One of the most overlooked benefits of working with SQL instead of Excel is the clear separation between logic and data. In SQL, your transformation and aggregation logic lives in a separate .sql file. The data lives in a database or flat file. That makes audits much simpler. You can just send someone the SQL script and the data source.

This avoids the classic Excel scenario: "What the heck is wrong with this formula?", only to discover someone accidentally deleted a row, broke a reference, or altered cell A1. SQL removes those risks entirely.
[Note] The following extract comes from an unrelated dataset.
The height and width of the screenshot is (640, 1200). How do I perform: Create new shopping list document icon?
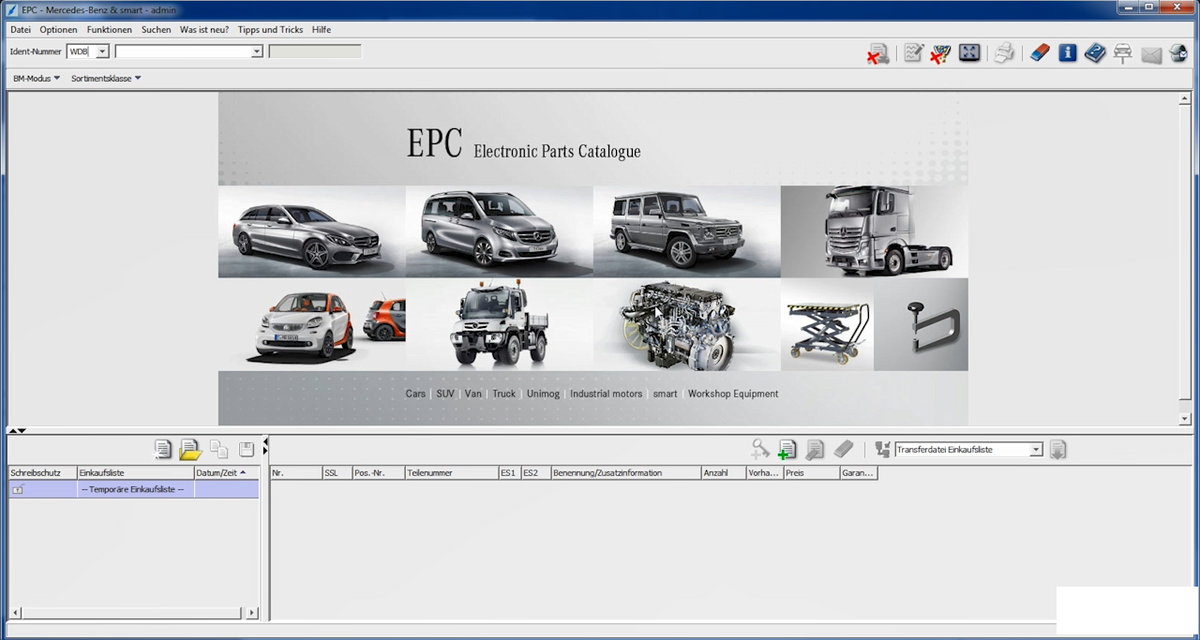[x=163, y=450]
Your entire audit trail in one file · reconciliation.sql
-- AR Reconciliation: Month End
-- Author: Maha | Last updated: 2025-06-01
-- Data source: /data/ar_export_jun2025.parquet

WITH invoiced AS (
  SELECT CustomerID, SUM(Amount) AS total_invoiced
  FROM 'invoices.parquet'
  WHERE YEAR(InvoiceDate) = YEAR(CURRENT_DATE)
  GROUP BY CustomerID
),
paid AS (
  SELECT CustomerID, SUM(Amount) AS total_paid
  FROM 'payments.parquet'
  GROUP BY CustomerID
)
SELECT i.CustomerID,
       i.total_invoiced,
       COALESCE(p.total_paid, 0) AS total_paid,
       i.total_invoiced - COALESCE(p.total_paid, 0) AS outstanding
FROM invoiced i
LEFT JOIN paid p ON i.CustomerID = p.CustomerID
ORDER BY outstanding DESC;
The bigger picture

The Rise of the Digital Accountant

Let's be clear: in 2025, digital skills are no longer a "nice-to-have" for accountants. They're essential. AI can now generate reconciliations, explain SQL code, and automate tedious processes. The differentiator isn't who can use Excel faster. It's who can work with data at scale, and who can automate tedious workflows.

DuckDB gives accountants a serious seat at the data table, without needing to become full-fledged engineers. And best of all, the skills you gain in DuckDB don't just live inside one tool. They transfer. To PostgreSQL. To Snowflake. To SQL Server. To Databricks. You're not learning in isolation. You're building a foundation for long-term growth.

If Excel is like driving a car with manual gears, DuckDB is like piloting a Tesla on autopilot. You're still in control, but now you can go further, faster, and safer.

Maha Kepakisan

So if you're an accountant tired of stretching Excel to its breaking point, give DuckDB a try. You might just fall in love with data again.